Tuesday, November 5, 2013
LG Google Nexus 5 first impressions
The Nexus 5 is a clear design evolution of the Nexus 4. You will find that the same basic shape is retained but the screen has been upgraded to a 5" 16:9 1080p LCD IPS display, which bumping the pixel density up, is simply gorgeous to look at. This is one of the best displays I have ever viewed in door, and that includes the HTC One.
While the removal of the glass back plate in favour of polycarbonate made the Nexus 5 feel cheaper than the premium-feel Nexus 4, it has made the new flagship significantly lighter and thinner as well. Yes, plastic may feel cheaper in your palm compared to glass, but I am sure it will probably be able to sustain a bit more everyday abuse than the crack happy Nexus 4.
I found the power button, which is located on the left side of the device next to the micro SIM card tray, to be a tad too small and too close to the top edge of the device. A power button located in the middle of the phone, similar to those found on Lumia and Xperia devices, would have been far more comfortable. A 3.5mm headphone jack and microphone can be found on the top, while the metallic volume rocker sits on the right side. You will find a pair of iPhone 5-esque loud speaker grills on the bottom with a micro USB sync/charge port in between them.
The backside is a design in simplicity, with a 8MP camera and a single solitary weak LED flash. While the back cover looks removable, I have been told it isn't. If you went for the white version like I did, you will find that the Nexus 5 sports a two-tone colour, which I admit looks rather neat. The camera itself isn't something to write about, especially after my brief affair with a Lumia 1020, and the camera app is still annoyingly basic. With only 8MP of data, you won't be cropping pictures a lot, but OIS and a faster lens for low light photography is a welcome upgrade regardless. Only time will tell if the camera here is a good enough improvement over the Nexus 4's poor camera.
With a top of the range Snapdragon 800 and the latest Android 4.4, the Nexus 5 is mighty fast. In fact it is so quick, you wouldn't have to install a slim down launcher like Nova (though I installed it anyway as I detest the fixed Google search bar). Android 4.4 does not appear to feature any ground breaking innovations as far as the GUI is concern, though the Nexus 5 does sport a voice wake up feature first found on the Moto X.

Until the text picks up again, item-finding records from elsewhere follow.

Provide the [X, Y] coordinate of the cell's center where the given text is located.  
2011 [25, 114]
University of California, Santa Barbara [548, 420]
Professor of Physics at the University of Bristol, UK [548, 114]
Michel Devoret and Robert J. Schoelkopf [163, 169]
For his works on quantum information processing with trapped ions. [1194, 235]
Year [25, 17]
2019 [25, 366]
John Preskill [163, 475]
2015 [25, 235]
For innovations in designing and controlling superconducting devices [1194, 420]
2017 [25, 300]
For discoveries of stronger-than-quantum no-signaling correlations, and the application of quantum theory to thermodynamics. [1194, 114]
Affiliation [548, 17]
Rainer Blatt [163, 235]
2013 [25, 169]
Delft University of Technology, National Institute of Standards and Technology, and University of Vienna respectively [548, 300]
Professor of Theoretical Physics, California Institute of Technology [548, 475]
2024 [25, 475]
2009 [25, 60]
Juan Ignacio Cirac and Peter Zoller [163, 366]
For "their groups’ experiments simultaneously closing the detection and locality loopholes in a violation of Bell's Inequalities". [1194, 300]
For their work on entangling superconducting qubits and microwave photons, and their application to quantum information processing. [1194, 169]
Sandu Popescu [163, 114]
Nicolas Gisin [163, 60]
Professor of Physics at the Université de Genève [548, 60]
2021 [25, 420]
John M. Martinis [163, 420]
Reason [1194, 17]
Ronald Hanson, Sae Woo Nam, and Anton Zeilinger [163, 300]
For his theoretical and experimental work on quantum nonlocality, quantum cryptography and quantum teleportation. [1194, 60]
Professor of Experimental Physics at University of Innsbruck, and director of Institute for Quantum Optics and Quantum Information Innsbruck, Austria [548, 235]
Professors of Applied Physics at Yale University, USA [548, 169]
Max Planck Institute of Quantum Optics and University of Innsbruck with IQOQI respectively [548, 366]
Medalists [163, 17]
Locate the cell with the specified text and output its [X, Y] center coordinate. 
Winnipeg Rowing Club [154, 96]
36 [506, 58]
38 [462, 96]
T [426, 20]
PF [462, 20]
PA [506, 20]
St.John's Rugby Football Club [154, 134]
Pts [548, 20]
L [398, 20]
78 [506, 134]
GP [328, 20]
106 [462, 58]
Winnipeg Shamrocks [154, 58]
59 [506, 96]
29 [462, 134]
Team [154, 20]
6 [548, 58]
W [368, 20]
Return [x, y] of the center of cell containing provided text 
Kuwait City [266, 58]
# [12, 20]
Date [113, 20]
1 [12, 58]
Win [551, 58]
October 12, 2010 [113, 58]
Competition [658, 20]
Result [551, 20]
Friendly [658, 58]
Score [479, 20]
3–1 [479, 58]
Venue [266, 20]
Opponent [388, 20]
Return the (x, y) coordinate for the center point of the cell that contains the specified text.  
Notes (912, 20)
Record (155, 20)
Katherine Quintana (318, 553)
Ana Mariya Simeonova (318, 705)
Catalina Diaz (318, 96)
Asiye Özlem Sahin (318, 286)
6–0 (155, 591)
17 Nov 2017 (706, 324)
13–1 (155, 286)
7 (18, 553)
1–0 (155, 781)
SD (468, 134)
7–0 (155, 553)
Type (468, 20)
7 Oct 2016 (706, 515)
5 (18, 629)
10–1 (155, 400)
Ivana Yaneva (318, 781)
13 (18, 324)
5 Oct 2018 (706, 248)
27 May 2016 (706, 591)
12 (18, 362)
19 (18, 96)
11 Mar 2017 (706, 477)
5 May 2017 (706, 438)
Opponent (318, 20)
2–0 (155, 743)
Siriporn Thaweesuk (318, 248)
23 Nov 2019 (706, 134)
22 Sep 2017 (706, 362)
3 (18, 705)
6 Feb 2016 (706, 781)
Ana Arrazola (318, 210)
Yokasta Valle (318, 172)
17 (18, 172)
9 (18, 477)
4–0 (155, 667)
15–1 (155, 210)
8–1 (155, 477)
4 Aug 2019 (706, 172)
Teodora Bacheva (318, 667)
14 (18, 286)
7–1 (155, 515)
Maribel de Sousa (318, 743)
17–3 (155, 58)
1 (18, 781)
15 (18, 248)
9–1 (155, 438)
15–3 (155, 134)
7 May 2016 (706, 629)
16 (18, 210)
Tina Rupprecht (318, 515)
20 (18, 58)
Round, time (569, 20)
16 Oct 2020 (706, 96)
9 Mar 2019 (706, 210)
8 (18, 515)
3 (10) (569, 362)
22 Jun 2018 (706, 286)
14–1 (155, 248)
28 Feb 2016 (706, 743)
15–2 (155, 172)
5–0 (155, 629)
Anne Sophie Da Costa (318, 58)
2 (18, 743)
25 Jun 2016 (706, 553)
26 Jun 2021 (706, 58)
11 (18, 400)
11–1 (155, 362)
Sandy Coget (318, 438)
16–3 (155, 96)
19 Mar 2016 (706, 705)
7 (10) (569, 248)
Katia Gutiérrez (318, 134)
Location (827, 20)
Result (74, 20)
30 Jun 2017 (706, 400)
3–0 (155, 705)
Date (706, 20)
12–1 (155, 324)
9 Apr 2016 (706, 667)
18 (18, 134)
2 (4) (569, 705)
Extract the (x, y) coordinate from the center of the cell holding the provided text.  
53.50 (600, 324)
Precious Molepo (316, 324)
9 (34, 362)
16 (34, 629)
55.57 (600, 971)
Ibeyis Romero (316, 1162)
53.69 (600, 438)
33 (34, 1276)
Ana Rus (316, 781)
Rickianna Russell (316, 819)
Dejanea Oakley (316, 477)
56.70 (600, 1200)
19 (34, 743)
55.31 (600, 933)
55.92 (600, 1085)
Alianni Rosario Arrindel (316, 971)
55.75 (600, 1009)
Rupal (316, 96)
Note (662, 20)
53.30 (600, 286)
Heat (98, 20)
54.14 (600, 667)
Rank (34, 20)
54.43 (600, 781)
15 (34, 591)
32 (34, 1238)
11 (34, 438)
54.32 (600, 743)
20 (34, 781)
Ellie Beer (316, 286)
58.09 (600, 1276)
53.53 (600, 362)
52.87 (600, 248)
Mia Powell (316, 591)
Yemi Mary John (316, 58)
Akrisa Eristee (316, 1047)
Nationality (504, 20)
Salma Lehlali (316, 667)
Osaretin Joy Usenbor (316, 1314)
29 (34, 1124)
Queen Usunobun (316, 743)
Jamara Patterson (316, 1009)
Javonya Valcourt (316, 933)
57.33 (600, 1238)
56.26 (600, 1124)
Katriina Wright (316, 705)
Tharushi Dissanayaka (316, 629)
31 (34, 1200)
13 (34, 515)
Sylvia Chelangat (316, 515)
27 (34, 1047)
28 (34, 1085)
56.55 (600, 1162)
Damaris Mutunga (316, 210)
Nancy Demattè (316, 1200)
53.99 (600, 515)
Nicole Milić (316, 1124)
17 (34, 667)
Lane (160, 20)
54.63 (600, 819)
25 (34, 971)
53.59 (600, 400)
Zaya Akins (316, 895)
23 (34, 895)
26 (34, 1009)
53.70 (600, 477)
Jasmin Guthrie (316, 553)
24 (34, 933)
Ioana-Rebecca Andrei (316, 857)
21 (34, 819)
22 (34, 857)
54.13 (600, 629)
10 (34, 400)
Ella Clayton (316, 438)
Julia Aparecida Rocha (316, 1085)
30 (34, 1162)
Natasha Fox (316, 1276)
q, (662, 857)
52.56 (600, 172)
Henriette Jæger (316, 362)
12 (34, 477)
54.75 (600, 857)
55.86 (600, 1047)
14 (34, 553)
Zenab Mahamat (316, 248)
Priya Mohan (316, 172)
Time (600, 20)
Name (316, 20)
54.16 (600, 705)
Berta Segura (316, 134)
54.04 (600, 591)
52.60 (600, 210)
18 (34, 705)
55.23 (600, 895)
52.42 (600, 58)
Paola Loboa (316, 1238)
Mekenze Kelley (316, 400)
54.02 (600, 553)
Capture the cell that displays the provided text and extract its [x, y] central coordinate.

Overall the Nexus 5 isn't the most gorgeous looking device out there, but it is very functional. Everything is where you expect to find them, and while I would have preferred the power button to be located near the middle of the device, at least it isn't on the top (glares at HTC). As far as 5 inchers goes, the Nexus 5 feels great in my palm. Android isn't exactly a one-hand use friendly OS, but it doesn't become too irritating.
The Nexus 5 is available right now from Google Play, starting from £299, making it one of the cheapest Snapdragon 800-powered smartphones around. It is also available subsidised on various wireless carriers such as Three UK.